Pixel coordinate grounding data
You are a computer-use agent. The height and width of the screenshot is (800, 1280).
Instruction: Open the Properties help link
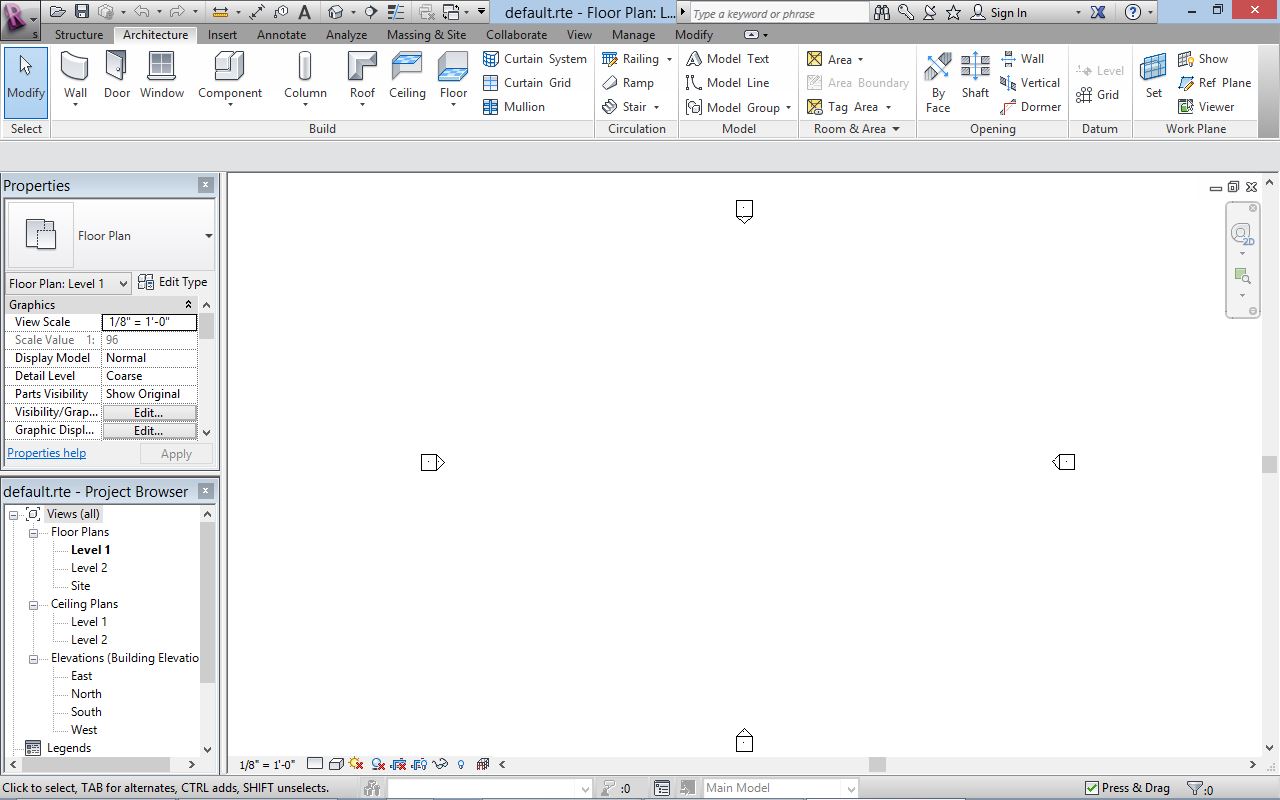(46, 452)
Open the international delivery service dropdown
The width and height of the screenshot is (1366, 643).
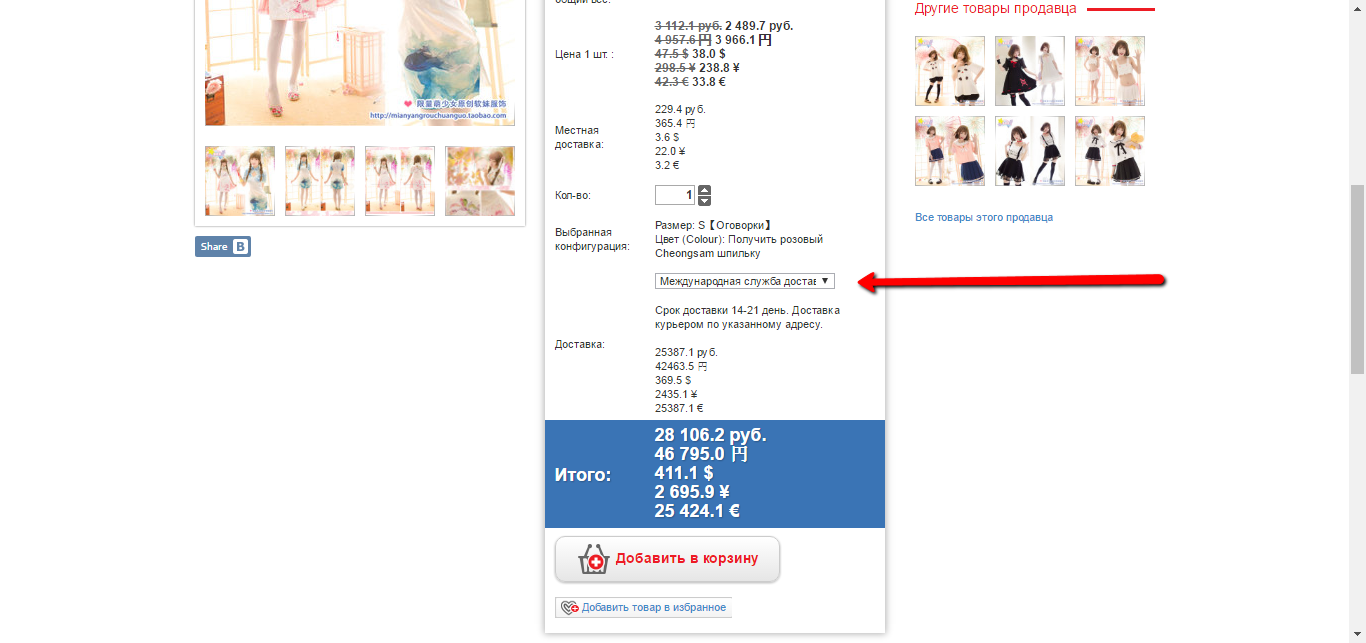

Work order :: Figure out how many lines in the entries above contain "width". Write only that number.

Written solution :: 2